This year, the D.C. Fair Skies Coalition, an advocacy organization of nine local groups including GUSA, Georgetown University, and the Citizen’s Association of Georgetown, filed a petition for review against the Federal Aviation Administration (FAA) concerning the recent alteration of flight plans over the Potomac River. This alteration has resulted in more planes flying over Foggy Bottom and the Georgetown neighborhood, which, for Hoyas, means even more ambient noise on a campus already ridden with the cacophony of seemingly-perpetual construction.
Flights over campus—and the racket that accompanies them—have been a reality on the Hilltop for decades. With Reagan National Airport just down the river, plane-related noise is an inevitability. Blue & Gray tour guides halfheartedly joke to prospective students that they’ll get used to the roar of jet engines eventually.

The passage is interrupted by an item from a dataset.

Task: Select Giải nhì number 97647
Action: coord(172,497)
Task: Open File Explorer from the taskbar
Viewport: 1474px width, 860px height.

This Editorial Board understands and shares the concerns of the Georgetown neighborhood; we all want to live in peace and quiet. However, while the FAA’s move to reroute flights has elevated ambient noise to hitherto-unreached levels of annoyingness, there’s really only so much we can do about it—especially considering that the FAA gave us the chance to comment on it before-the-fact.
With that being said, we can only continue to grin and bear it for so long. Georgetown administrators, residents, and students should relish the rare opportunity to make common cause and engage in that time-honored American tradition: complaining about the government.